Does Russia want some sense of control over what’s going on in Ukraine? Well,
British foreign secretary, Liz Truss, claims to “have information that indicates
the Russian government is looking to install a pro-Russian leader in Kyiv as it
considers whether to invade and occupy Ukraine.” She lists former Ukrainian
officials with whom “Russian intelligence services maintain links.”
The insinuation is that Moscow is planning to overthrow the actual president and
install one of these guys — to which one of the candidates, Yevhen Murayev,
replied by pointing out that, in reality, he’s under Russian sanctions — a fact
that undermines London’s claims of him being a future Kremlin puppet. “All I can
think is that the British Foreign Office was given misinformation by some
elements in Ukraine, and they repeated it without proper checking,” Murayev told
The Independent. “I also think that myself and some others are getting caught up
in the geopolitical confrontation going on between the US, UK, NATO and Russia.
I think we are getting caught in the middle.”
While the propaganda is being exaggerated, it isn’t a stretch to imagine that
Russia would be concerned about a hostile neighbor with an open-door and
open-fridge policy for Washington: the world’s most ardent practitioners of
regime change. Moscow is seeking national security guarantees directly from the
U.S., in much the same way that the U.S. under President Trump, for example,
sought the same from neighboring Mexico under threat of crippling tariffs of up
to 25 percent if it didn’t prevent undocumented migrants from attempting to
cross into the U.S.
Moscow’s concerns are hardly unfounded, at least going back to the
western-backed attempt to overthrow the Kyiv government in the winter of 2013
after then-president Viktor Yanukovych stalled on signing an association
agreement with the European Union. That unrest left an opening for Moscow to
swoop into neighboring Crimea (home to Russia’s long-standing leased Black Sea
Port of Sevastopol) under the then-trendy United Nations’ Responsibility to
Protect principle, evoked just two years earlier by NATO member states in Libya
and ultimately used to overthrow leader Muammar Gaddafi.
So now, eight years later, the same western players are overtly moseying right
up to the Russian border and bringing weapons and proxies with them.
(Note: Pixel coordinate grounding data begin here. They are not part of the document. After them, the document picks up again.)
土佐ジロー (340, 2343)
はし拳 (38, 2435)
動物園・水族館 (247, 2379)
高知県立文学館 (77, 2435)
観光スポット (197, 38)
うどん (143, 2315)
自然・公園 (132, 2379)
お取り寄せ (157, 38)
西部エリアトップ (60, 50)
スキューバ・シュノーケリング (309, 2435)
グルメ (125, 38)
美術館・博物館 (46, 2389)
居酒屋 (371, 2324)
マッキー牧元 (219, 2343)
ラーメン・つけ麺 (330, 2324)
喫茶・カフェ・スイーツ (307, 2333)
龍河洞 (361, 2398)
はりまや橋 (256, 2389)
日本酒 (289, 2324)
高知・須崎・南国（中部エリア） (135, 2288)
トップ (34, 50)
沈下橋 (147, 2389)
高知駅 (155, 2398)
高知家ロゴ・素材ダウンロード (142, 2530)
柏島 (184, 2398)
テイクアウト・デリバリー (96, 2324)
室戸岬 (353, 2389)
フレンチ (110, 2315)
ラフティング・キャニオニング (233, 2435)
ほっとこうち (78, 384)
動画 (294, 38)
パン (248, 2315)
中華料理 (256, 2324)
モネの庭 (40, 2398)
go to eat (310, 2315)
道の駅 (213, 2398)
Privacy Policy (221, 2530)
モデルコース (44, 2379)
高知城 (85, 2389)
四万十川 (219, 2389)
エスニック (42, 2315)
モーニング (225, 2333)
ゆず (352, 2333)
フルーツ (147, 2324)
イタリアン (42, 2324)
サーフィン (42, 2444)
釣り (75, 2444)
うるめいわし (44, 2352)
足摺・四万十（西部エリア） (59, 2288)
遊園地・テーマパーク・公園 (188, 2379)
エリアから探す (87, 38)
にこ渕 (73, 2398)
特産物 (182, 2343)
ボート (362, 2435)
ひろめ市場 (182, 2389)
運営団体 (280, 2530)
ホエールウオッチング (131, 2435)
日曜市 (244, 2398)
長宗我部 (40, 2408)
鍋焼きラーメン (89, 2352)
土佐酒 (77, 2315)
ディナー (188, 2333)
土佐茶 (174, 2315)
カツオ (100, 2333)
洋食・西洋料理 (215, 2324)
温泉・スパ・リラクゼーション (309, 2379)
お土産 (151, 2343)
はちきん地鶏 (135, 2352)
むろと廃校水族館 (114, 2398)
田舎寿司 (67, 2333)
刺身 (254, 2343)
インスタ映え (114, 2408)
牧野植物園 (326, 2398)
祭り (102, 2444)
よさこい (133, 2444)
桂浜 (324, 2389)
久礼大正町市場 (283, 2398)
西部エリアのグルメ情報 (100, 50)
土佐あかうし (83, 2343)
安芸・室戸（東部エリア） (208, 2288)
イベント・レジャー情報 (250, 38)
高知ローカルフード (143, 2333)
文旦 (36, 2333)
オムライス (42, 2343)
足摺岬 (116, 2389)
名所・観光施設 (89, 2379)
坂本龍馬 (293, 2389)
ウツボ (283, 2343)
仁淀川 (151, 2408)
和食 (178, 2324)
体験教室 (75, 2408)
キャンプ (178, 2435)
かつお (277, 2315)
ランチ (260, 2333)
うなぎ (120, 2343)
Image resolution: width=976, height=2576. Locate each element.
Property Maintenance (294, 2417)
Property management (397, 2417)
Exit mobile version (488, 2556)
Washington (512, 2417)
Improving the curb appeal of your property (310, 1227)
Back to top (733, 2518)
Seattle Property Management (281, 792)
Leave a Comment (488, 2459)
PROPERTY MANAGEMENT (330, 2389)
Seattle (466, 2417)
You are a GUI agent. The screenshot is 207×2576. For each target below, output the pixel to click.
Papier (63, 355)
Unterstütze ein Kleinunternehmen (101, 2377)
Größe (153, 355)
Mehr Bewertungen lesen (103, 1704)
The
CIA-backed Azov Battalion, whose covert training under the supervision of the
Agency’s Ground Branch reportedly began as soon as the Ukraine unrest ended in
2014, is frequently described as a “Neo-Nazi Ukrainian National Guard unit.” Now
integrated into the Ukrainian military, it represents the kind of proxies that
Washington has historically embraced, going back to the jihadists who fought the
Soviet Union in Afghanistan during the Cold War, or more recently, the “Syrian
rebels” backed by Pentagon and CIA funds to the tune of a billion dollars in a
failed effort to oust President Bachar al-Assad.
Washington and its allies are well aware the closer they can get troops and
weapons to the Russian border, with Moscow at a distance of just 490km (about
304 miles) away, the more low-intensity proxy conflicts or covert action it can
dial up or down against Moscow – all under the guise of “protecting” the locals,
despite subjecting them to endless war and instability.
It’s such a well-worn blueprint. Washington has just left Afghanistan in tatters
after two decades of selling the locals a pipe dream while stoking endless
conflict. And Syria is just now getting back on its feet after years of
Washington-backed regime change efforts, which were ultimately stymied by
Moscow.
Moscow’s request for guarantees that NATO troops and hardware won’t be placed
against its border is being countered by the massively peddled narrative that
Moscow could invade at any time. Why? Because it has amassed troops inside its
own country. OK, and why would that be? Because of legitimate concerns about the
proximity of foreign military buildup against its own border, backed by
countries outside of the region known for employing regime-change tactics to get
their way.
As Joe Biden and Vladimir Putin play a game of chicken against a backdrop of
ongoing diplomacy, spare a thought for the poor people of Ukraine, whose country
risks becoming the next Syria or Libya if this all pops off. Three guesses whom
that would benefit most (hint: not Russia).